As suppose to stylistics, reading Bordwell, Staiger, and Thompson's monumental The Classical Hollywood Cinema, i cannot suck in the significance of Park Chan-Wook's dizzying and perhaps the 'best style' from a Korean filmmaker. His approach is much of Hollywood meets Wong Kar-wai which i cannot stomach in the context of originality and ingenuity. No innovation at all, just a recycled bunch of ideas.
His frames, images below, extols a much mature aesthetics but not fully grown than his other Asian predecessors. Oldboy (2003) has a color palette not much of a high contrast but more normalize than Wong Kar-Wai's Happy Together (1997). I can see how much Wong's sense of space has dominated his mise-en-scene. But then Park Chan-Wook attempted to put contemporary devices on framing such as splitting the frames, shooting in wide-angle lens for distortions, staging in depth, deploying long takes, and using handheld camera movements to develop chaos and realism.

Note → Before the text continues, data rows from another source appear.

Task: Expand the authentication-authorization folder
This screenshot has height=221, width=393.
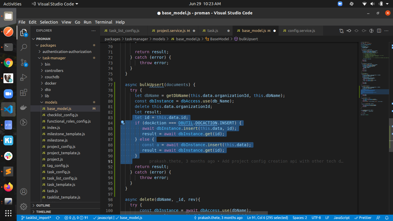Action: (x=67, y=52)
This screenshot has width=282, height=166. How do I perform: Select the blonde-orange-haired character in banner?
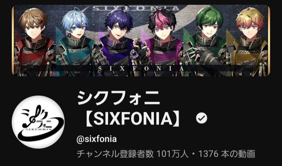pos(248,41)
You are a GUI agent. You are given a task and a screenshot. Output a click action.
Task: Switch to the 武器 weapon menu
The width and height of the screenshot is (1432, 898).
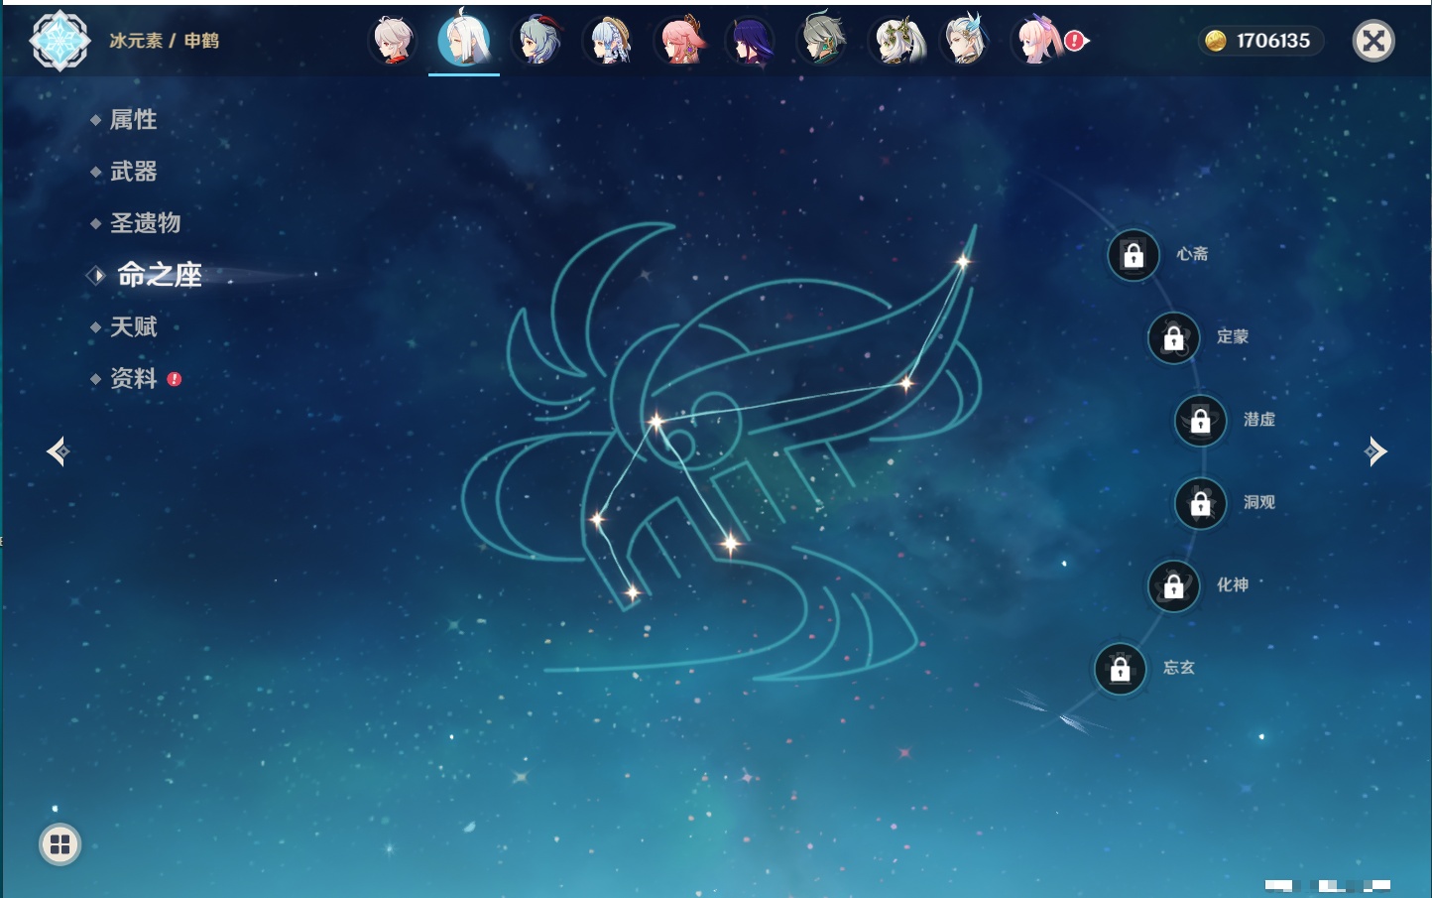pos(133,172)
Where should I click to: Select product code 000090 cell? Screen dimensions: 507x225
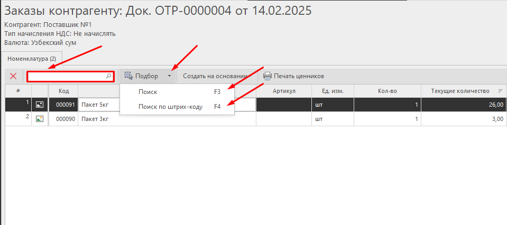[63, 119]
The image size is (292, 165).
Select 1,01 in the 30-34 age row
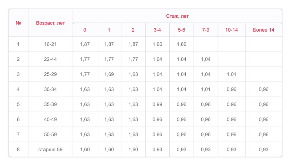(x=206, y=89)
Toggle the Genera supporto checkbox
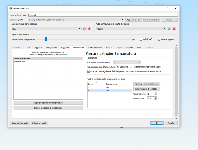The width and height of the screenshot is (198, 150). [159, 39]

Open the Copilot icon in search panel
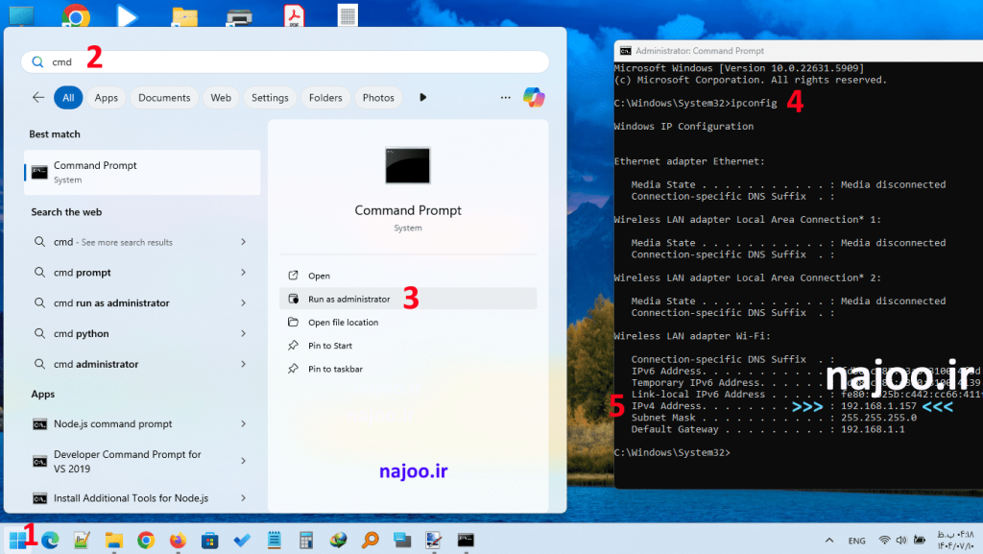tap(534, 97)

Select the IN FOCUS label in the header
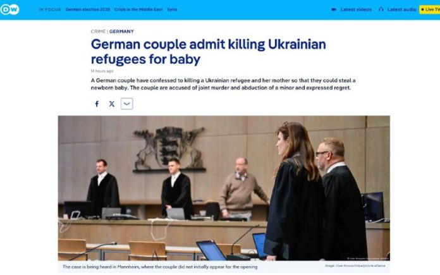point(50,9)
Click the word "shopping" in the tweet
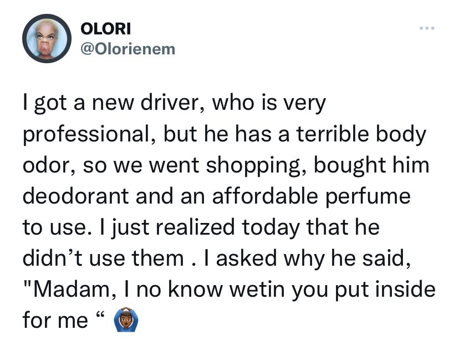This screenshot has height=350, width=459. (253, 166)
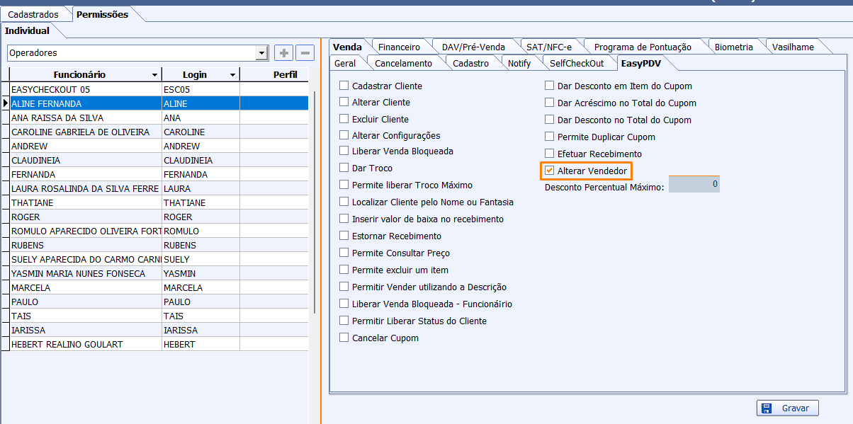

There is also a Kafkan element present. Note the illusion of the ants superimposed on the melancholia and alienation of both characters. If i could think clearly, he borrowed some thoughts on Dostoevksy's Note from Underground --- perhaps its parallelism to the imprisonment of Dae Su for fifteen years. This intertextual referencing is perhaps central to Oldboy. The stylize conglomeration of this textual sources made it an insoluble mass of art, definitely not an avant-garde but of mainstream specificity which i did not expect.
However, the thing is, honestly, i am intense in saying that he borrowed some of the montage elements from Chungking Express (1994). The Oldboy use of the calendar-type transition of time has the same function to the ones in Chungking Express. Anyway, i have to let my dissatisfaction simmer down and approach Oldboy in other aspects than this.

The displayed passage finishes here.